Task 1: Conversation Management with Summarization

In [4]:
class ConversationManager:
    def __init__(self, model: str = "llama-3.3-70b-versatile", openai_client=None, k_summarize: int = 3):
        """
        model: model name to use for summarization
        openai_client: an instance of OpenAI (required)
        k_summarize: perform summarization after every k runs
        """
        if openai_client is None:
            raise ValueError("openai_client must be provided (pass the OpenAI client instance)")
        self.model = model
        self.openai = openai_client
        self.history: list[dict] = []
        self.run_count = 0
        self.k_summarize = k_summarize

    # basic history operations
    def add_message(self, role: str, content: str):
        assert role in ("user", "assistant", "system")
        self.history.append({"role": role, "content": content})
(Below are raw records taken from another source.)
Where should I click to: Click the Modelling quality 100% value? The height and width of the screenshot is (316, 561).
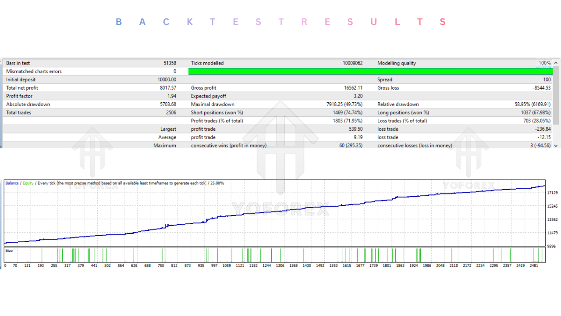pyautogui.click(x=544, y=63)
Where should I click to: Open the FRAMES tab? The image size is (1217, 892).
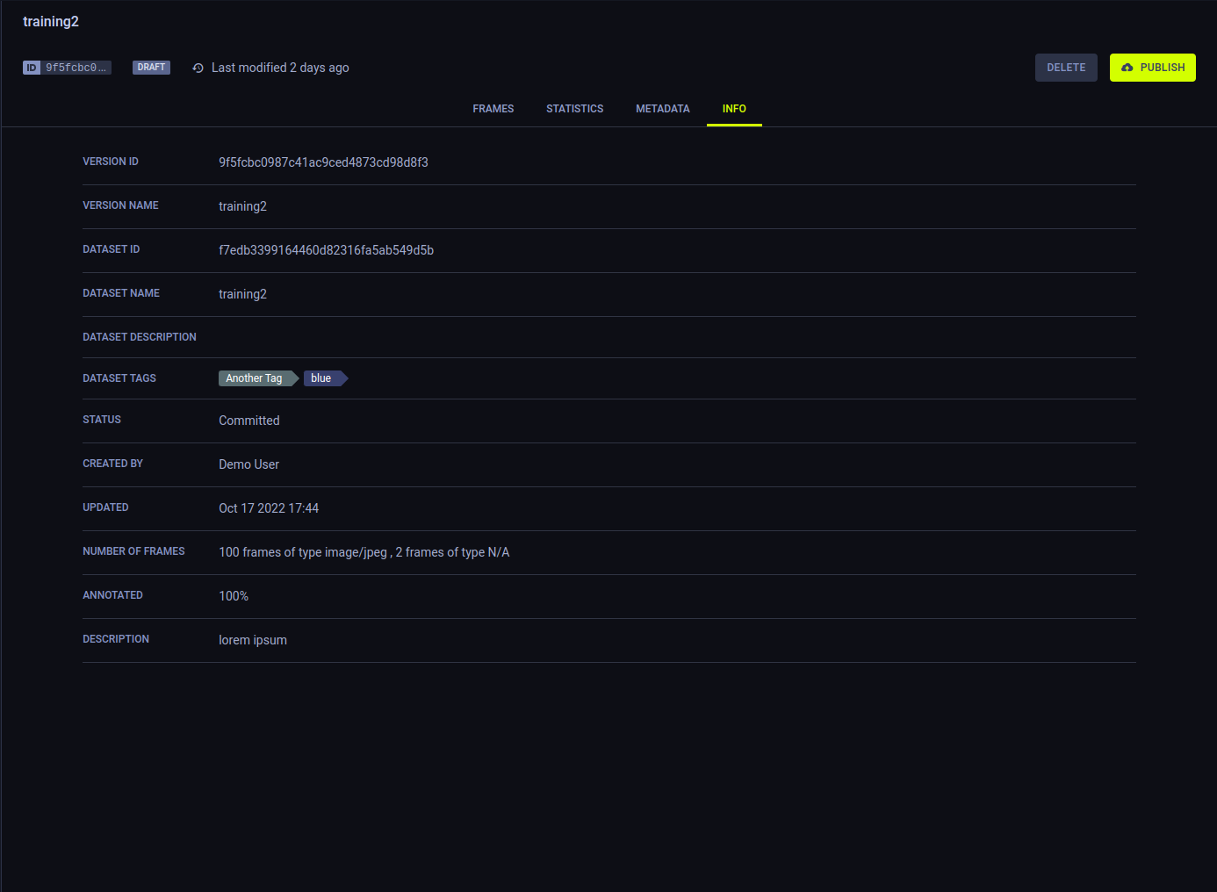pyautogui.click(x=493, y=109)
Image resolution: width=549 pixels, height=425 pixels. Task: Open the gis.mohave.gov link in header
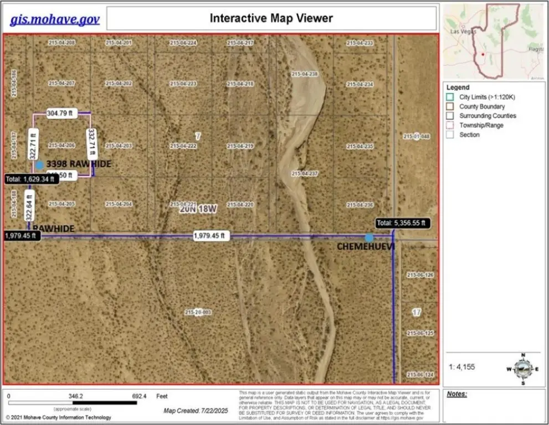point(55,19)
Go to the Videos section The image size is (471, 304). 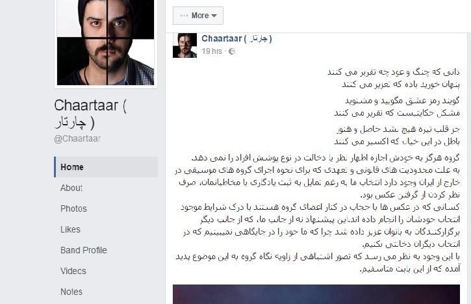73,271
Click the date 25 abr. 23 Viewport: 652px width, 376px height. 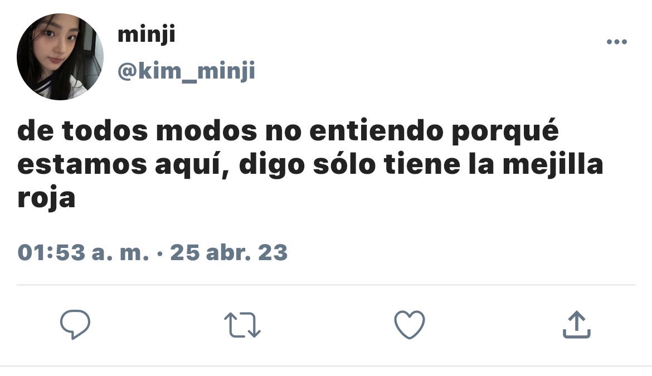tap(228, 252)
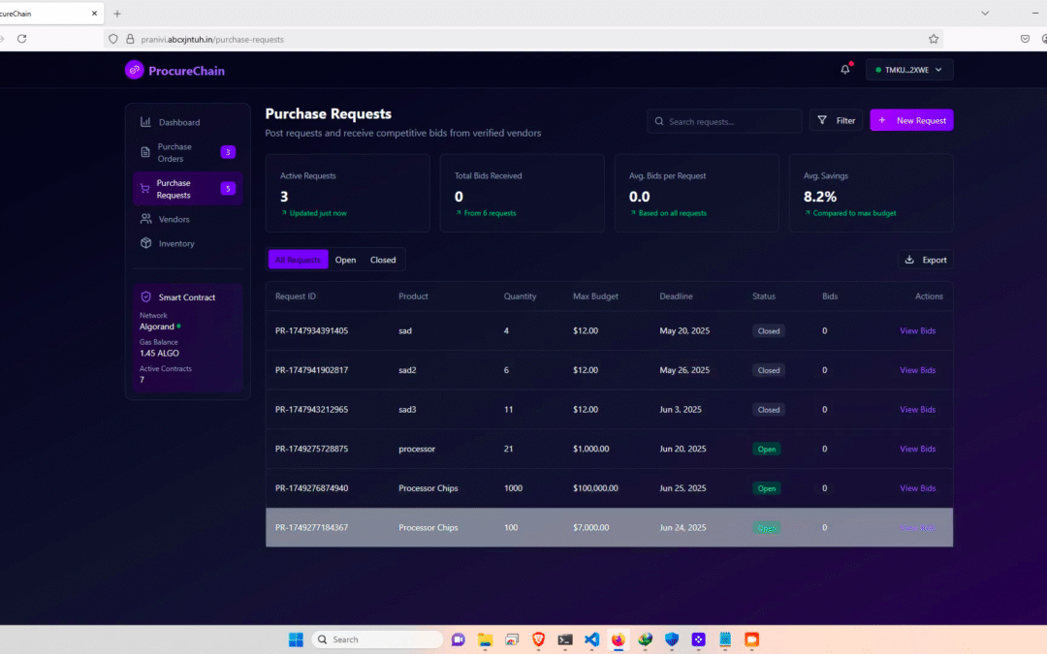Select the Purchase Orders sidebar icon
The image size is (1047, 654).
pos(146,153)
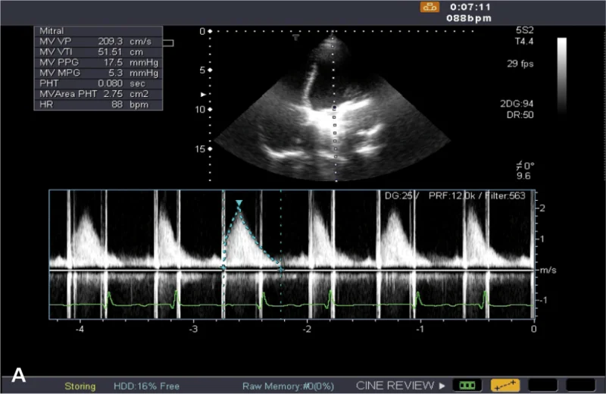Viewport: 606px width, 394px height.
Task: Click the first empty black button slot
Action: tap(542, 386)
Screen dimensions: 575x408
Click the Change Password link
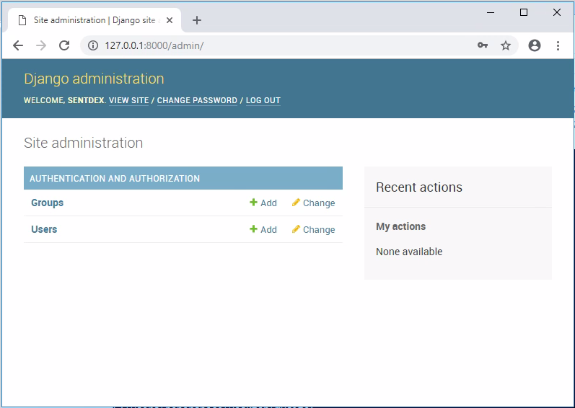(x=197, y=101)
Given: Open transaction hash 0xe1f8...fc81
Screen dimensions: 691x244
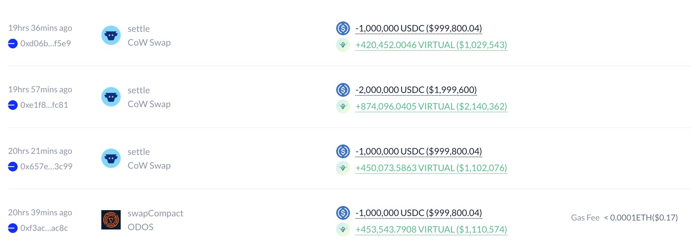Looking at the screenshot, I should point(44,105).
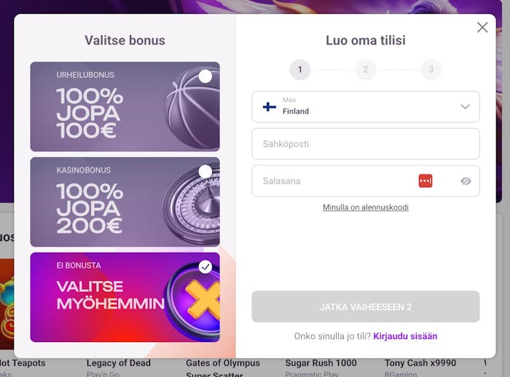Close the registration dialog with X

(482, 28)

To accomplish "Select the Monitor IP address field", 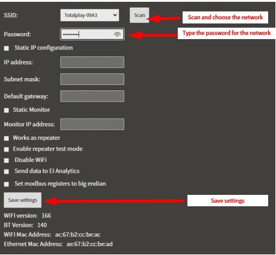I will click(92, 124).
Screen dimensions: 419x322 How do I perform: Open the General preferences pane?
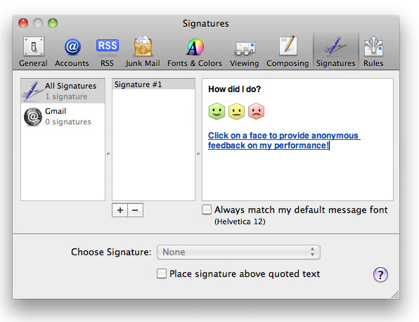coord(34,51)
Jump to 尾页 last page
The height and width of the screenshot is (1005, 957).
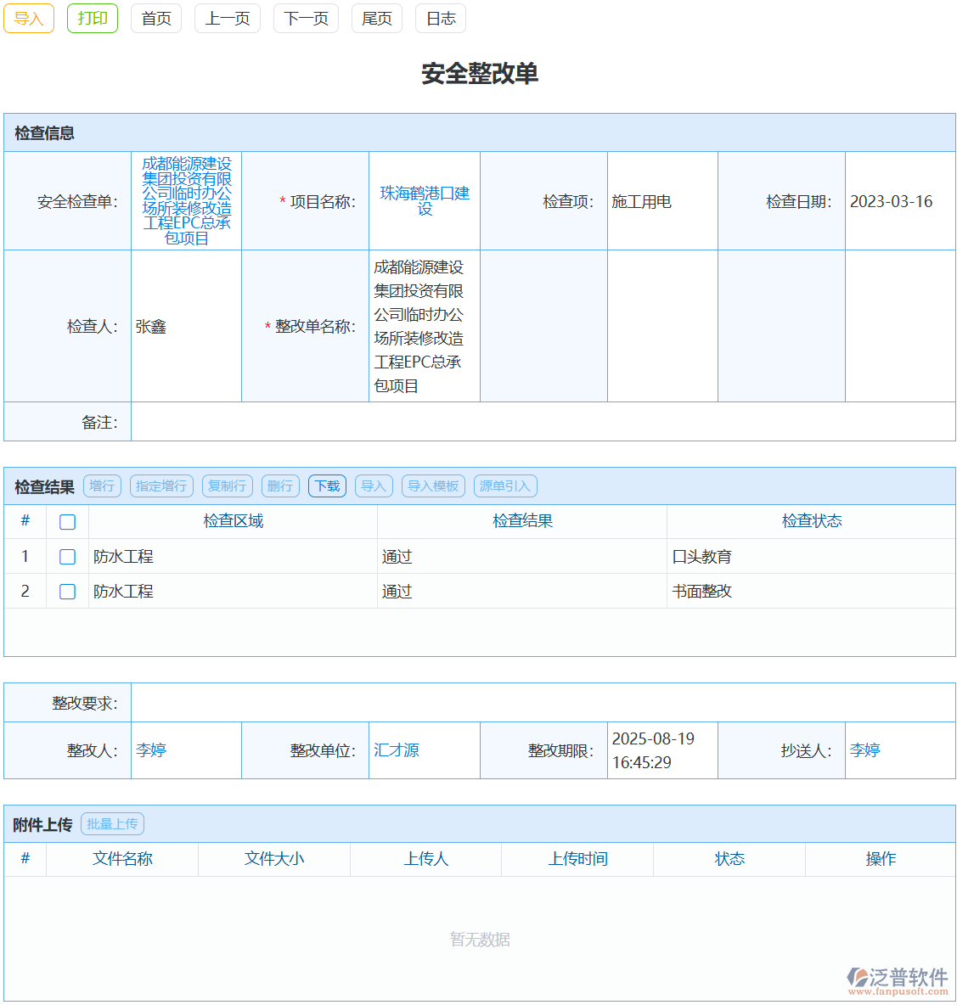click(376, 18)

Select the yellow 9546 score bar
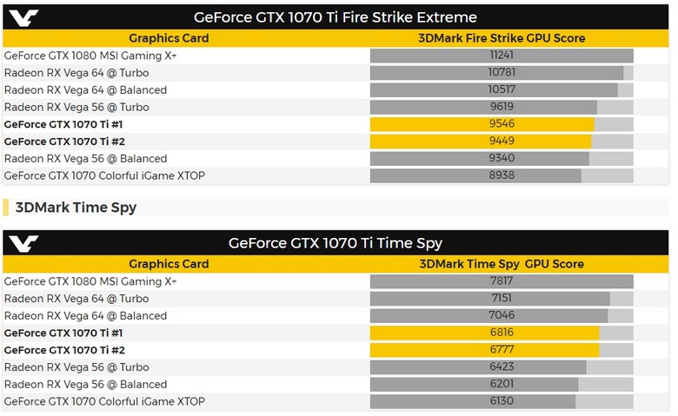click(x=482, y=124)
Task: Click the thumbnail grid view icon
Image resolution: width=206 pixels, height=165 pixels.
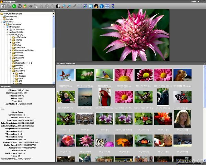Action: (x=107, y=6)
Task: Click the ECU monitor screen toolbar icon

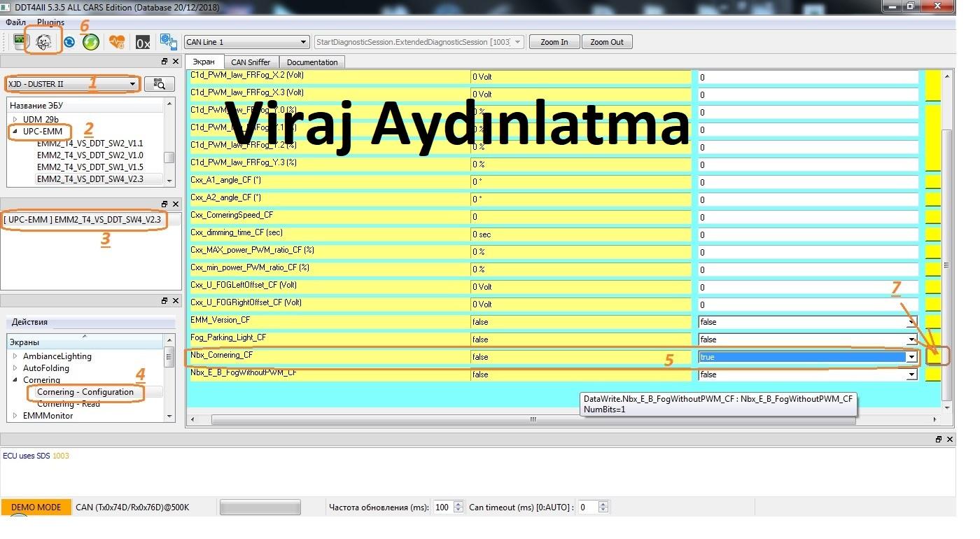Action: (x=20, y=42)
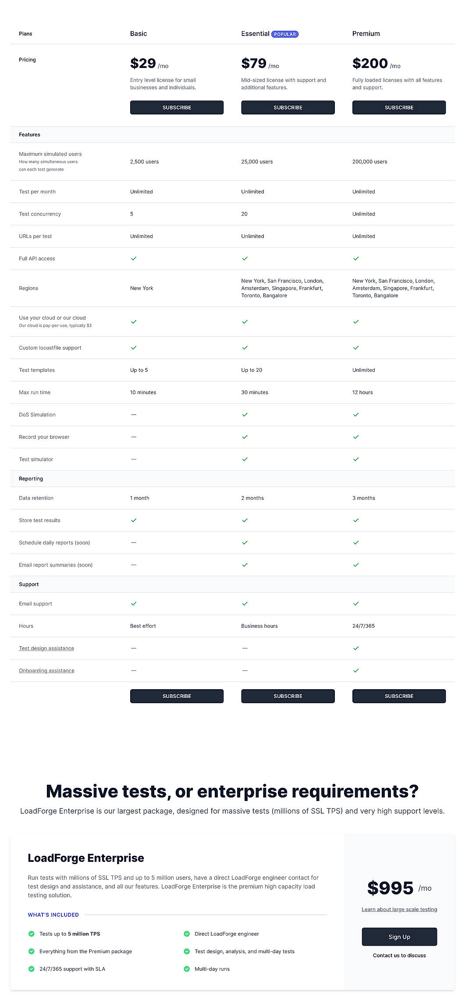Click the DoS Simulation checkmark under Essential

(x=245, y=414)
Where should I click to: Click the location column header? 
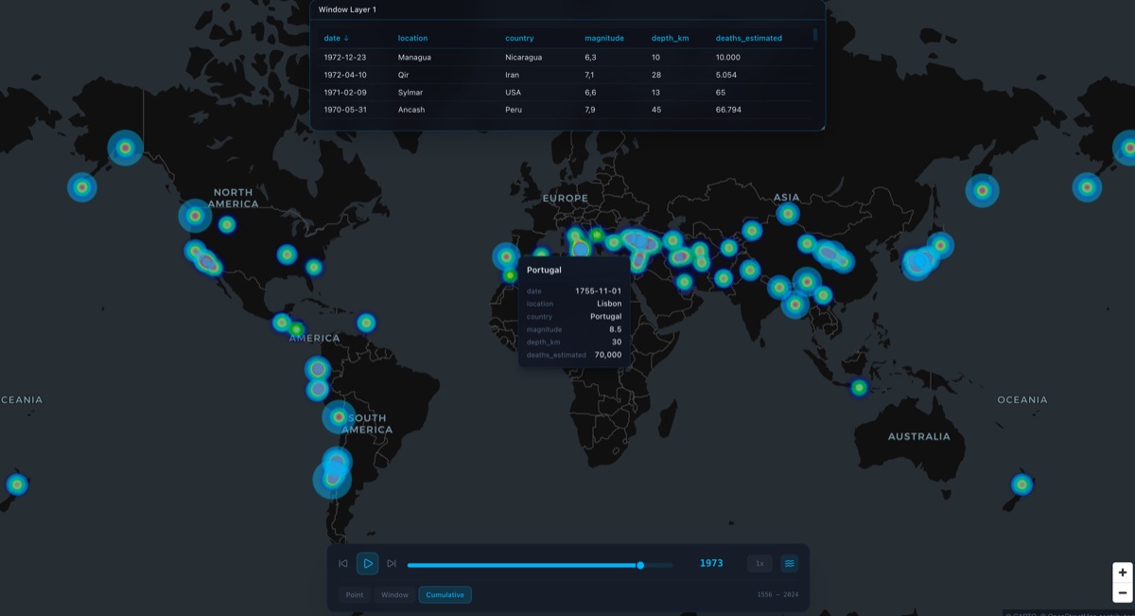pos(413,38)
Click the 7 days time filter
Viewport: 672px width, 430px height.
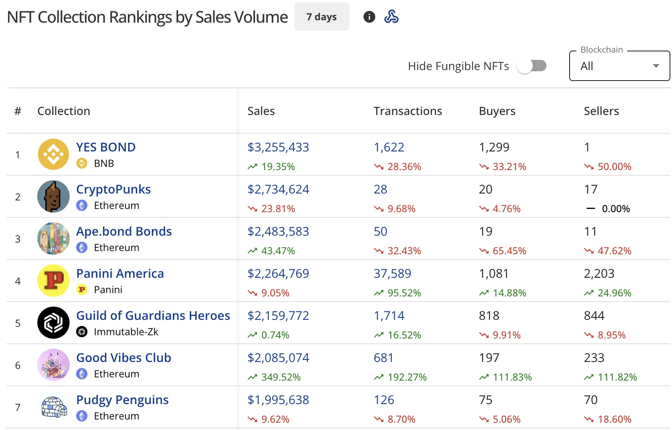321,17
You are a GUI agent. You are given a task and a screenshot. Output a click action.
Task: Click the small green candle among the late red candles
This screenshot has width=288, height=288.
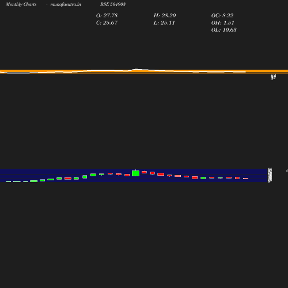tap(203, 178)
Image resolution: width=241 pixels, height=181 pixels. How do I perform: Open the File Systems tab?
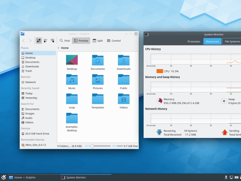click(232, 41)
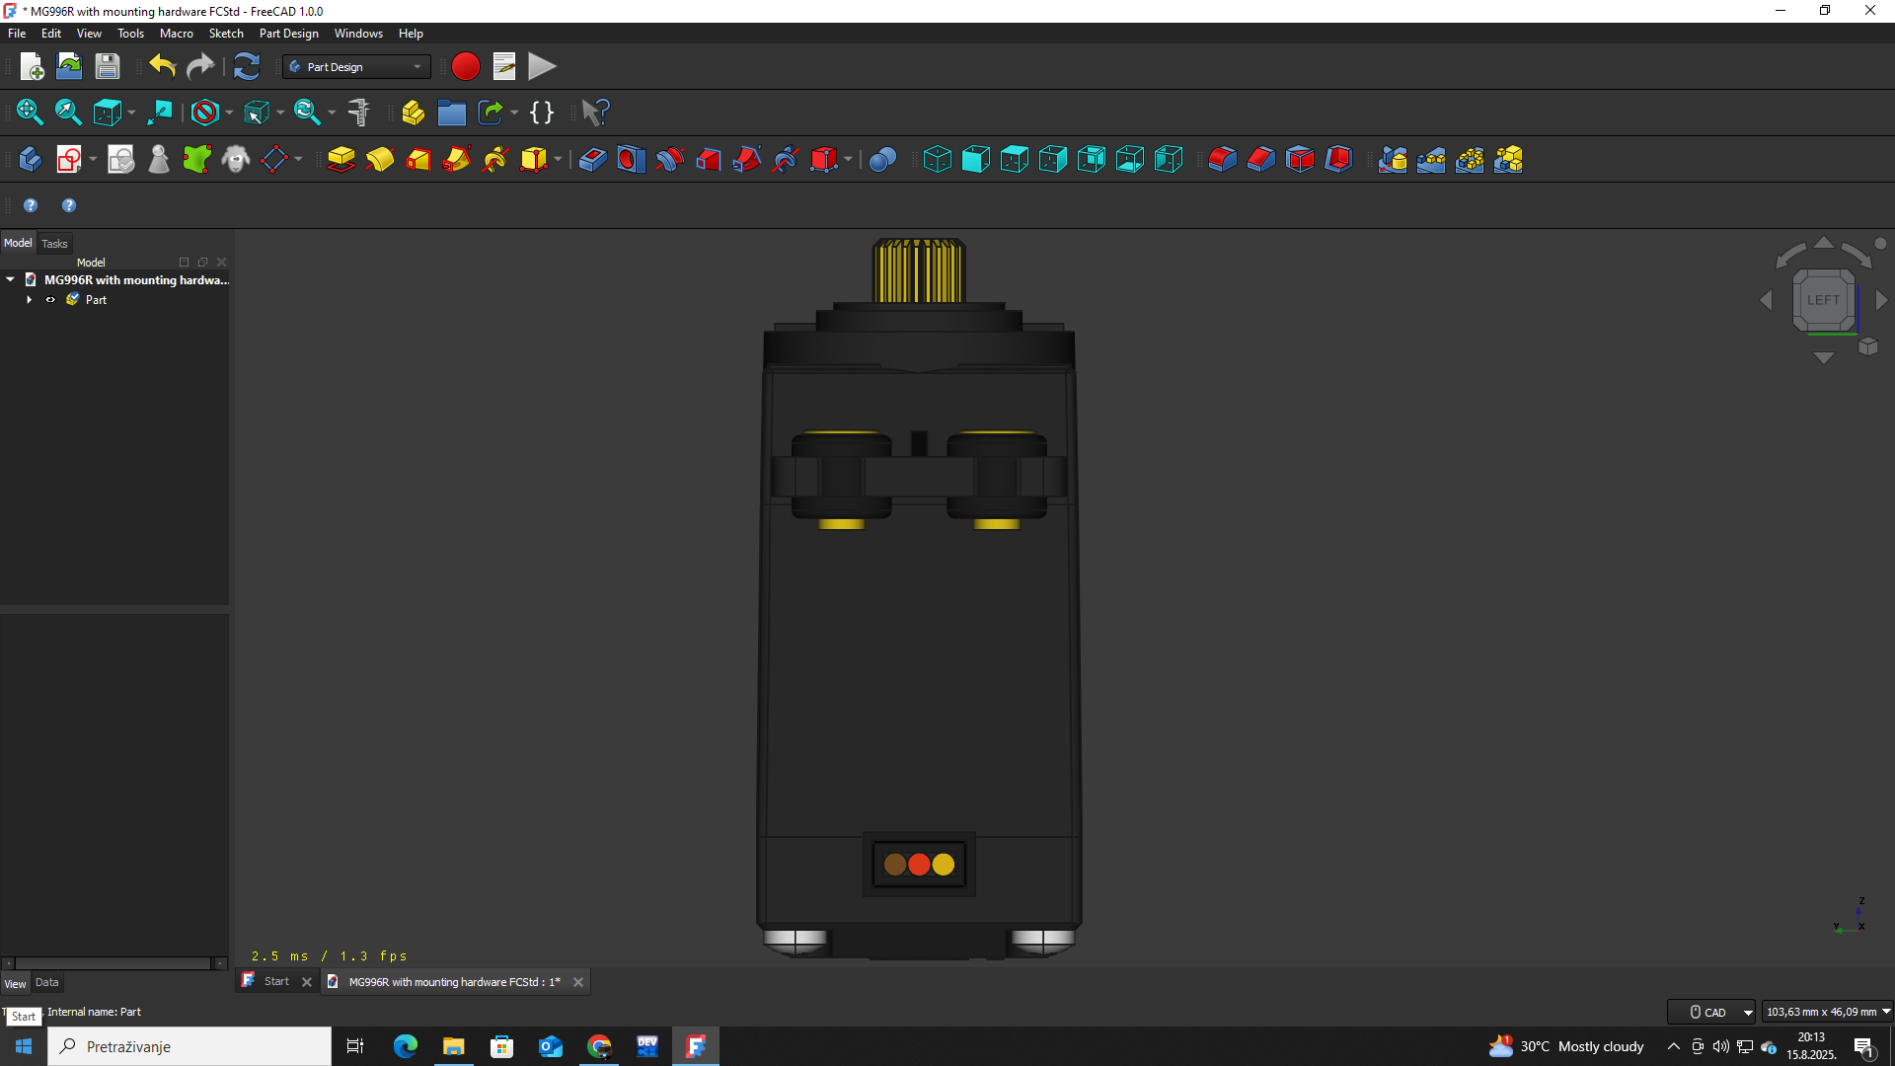The width and height of the screenshot is (1895, 1066).
Task: Click Fit all view icon
Action: [30, 113]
    def get_history(self) -> list[dict]:
        return self.history.copy()

    # truncation helpers
    def truncate_by_turns(self, n: int):
        if n <= 0:
            return []
        return self.history[-n:]

    def truncate_by_chars(self, max_chars: int):
        if max_chars <= 0:
            return []
        kept = []
        total = 0
        for m in reversed(self.history):
            if total + len(m['content']) > max_chars:
                break
            kept.append(m)
            total += len(m['content'])
        return list(reversed(kept))

    def truncate_by_words(self, max_words: int):
        if max_words <= 0:
            return []
        kept = []
        total = 0
        for m in reversed(self.history):
            wc = len(m['content'].split())
            if total + wc > max_words:
                break
            kept.append(m)
            total += wc
        return list(reversed(kept))

    # summarization
    def _build_summarization_prompt(self, messages: list[dict]) -> str:
        conversation_text = ""
        for m in messages:
            conversation_text += f"{m['role'].upper()}: {m['content']}\n"
        prompt = (
            "You are a concise summarizer. Summarize the conversation into:\n"
            "- A short 2-4 line summary\n"
            "- Bullet points with key facts / user requests\n"
            "- Any actions or pending items (if present)\n\n"
            "Conversation:\n"
            f"{conversation_text}\n"
            "Return only the summary (no extra commentary)."
        )
        return prompt

    def summarize_messages(self, messages: list[dict], max_tokens: int = 256) -> str:
        prompt = self._build_summarization_prompt(messages)
        try:
            resp = self.openai.chat.completions.create(
                model=self.model,
                messages=[{"role": "user", "content": prompt}],
                max_tokens=max_tokens,
                temperature=0.2,
            )
            # Access the message correctly
            summary = resp.choices[0].message.content.strip()
            return summary
        except Exception as e:
            print("Summarization failed:", e)
            return "[SUMMARY FAILED]"

    def maybe_summarize(self):
        self.run_count += 1
        if self.k_summarize <= 0 or (self.run_count % self.k_summarize != 0):
            return False

        n_keep_recent = 2
        if len(self.history) <= n_keep_recent + 1:
            return False

        messages_to_summarize = self.history[:-n_keep_recent]
        summary_text = self.summarize_messages(messages_to_summarize)
        summary_message = {
            "role": "system",
            "content": f"[SUMMARY OF EARLIER CONVERSATION]\n{summary_text}",
        }
        self.history = [summary_message] + self.history[-n_keep_recent:]
        return True

    # Convenience: get truncated view
    def get_truncated_view(self, limit_turns=None, limit_chars=None, limit_words=None):
        view = self.history
        if limit_turns is not None:
            view = view[-limit_turns:]
        if limit_chars is not None:
            view = self.truncate_by_chars(limit_chars)
        if limit_words is not None:
            view = self.truncate_by_words(limit_words)
        return view

    # pretty-print
    def pretty_print(self, msgs=None):
        if msgs is None:
            msgs = self.history
        for i, m in enumerate(msgs, start=1):
            print(f"[{i}] {m['role'].upper()}: {m['content']}\n")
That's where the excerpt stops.